* Given task A *
Decide whether each statement agrees with the Intel launch article. For each, answer yes or no and quote the deciding words from the article. (i) The launch took place on Tuesday, April 6, 2021. (ii) Navin Shenoy listed five trends. (iii) The writer had already written about AI and the edge in connection with OpenVINO.
* Given task B *
Reproduce word for word everything in the Intel launch article from "On Tuesday, April" down to "broader Intel portfolio.".
* Given task C *
Rewrite the Intel launch article's paragraph that begins "On Tuesday, April 6, 2021" more briefly, keeping its main facts.

* Text to read *
--- --- ---
On Tuesday, April 6, 2021, Intel launched what it is calling its “most advanced performance data center platform.” That language is interesting because of course at the heart of the launch were announcements around Intel’s latest 3rd Gen Intel Xeon Scalable processors – so, why talk about a data center platform instead? Well, while the new processors are impressive, the launch did a great job of focusing on why these improvements matter today and how the new silicon fits into the broader Intel portfolio.
Navin Shenoy, executive vice president and general manager of the Data Platforms Group at Intel Corporation kicked things off by listing the top four trends he and Intel are seeing (and responding to) today:
- Proliferation of hybrid cloud
- AI & ML infused in all applications
- Rapid adoption of 5G
- Computing at the edge
I recently wrote about the convergence of trends 2 and 4 (AI and edge) when talking about OpenVINO earlier this year. Today, we’ll continue that conversation, diving a bit deeper down the rabbit hole to look briefly at AVX-512, and more specifically, DL Boost and how that fits into Intel’s “Ice Lake” data center platform.
--- --- ---
* Source data *
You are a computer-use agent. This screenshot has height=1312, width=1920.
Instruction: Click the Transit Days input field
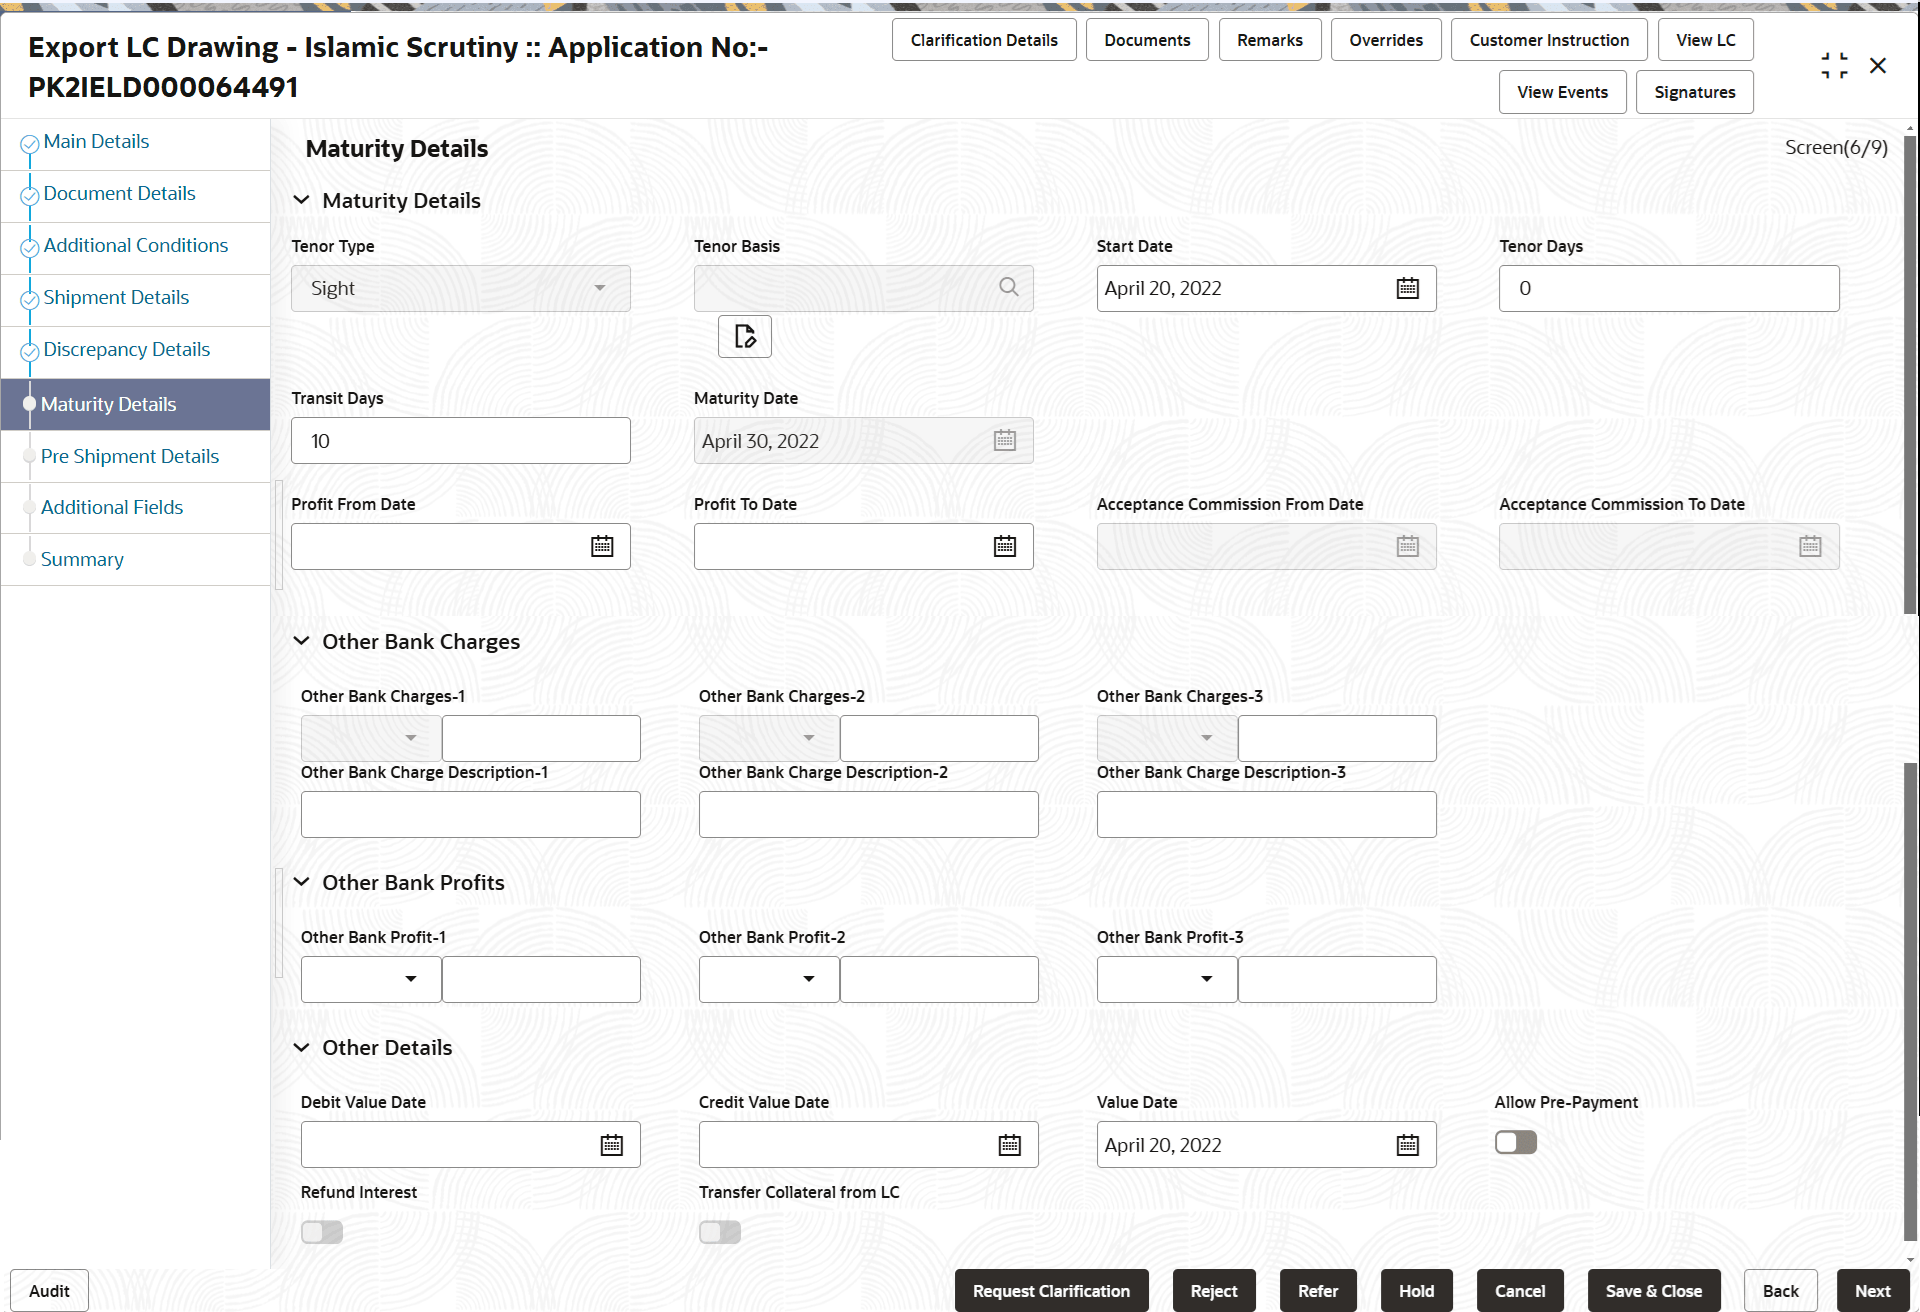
--- --- ---
* Written response A *
(i) Yes: "On Tuesday, April 6, 2021, Intel launched what it is calling its “most advanced performance data center platform.”"
(ii) No: "kicked things off by listing the top four trends he and Intel are seeing (and responding to) today"
(iii) Yes: "I recently wrote about the convergence of trends 2 and 4 (AI and edge) when talking about OpenVINO earlier this year."

* Written response B *
On Tuesday, April 6, 2021, Intel launched what it is calling its “most advanced performance data center platform.” That language is interesting because of course at the heart of the launch were announcements around Intel’s latest 3rd Gen Intel Xeon Scalable processors – so, why talk about a data center platform instead? Well, while the new processors are impressive, the launch did a great job of focusing on why these improvements matter today and how the new silicon fits into the broader Intel portfolio.

* Written response C *
On April 6, 2021, Intel launched what it called its "most advanced performance data center platform." The launch centered on the new 3rd Gen Intel Xeon Scalable processors. It also emphasized why their improvements matter today and how the new silicon fits into Intel's broader portfolio.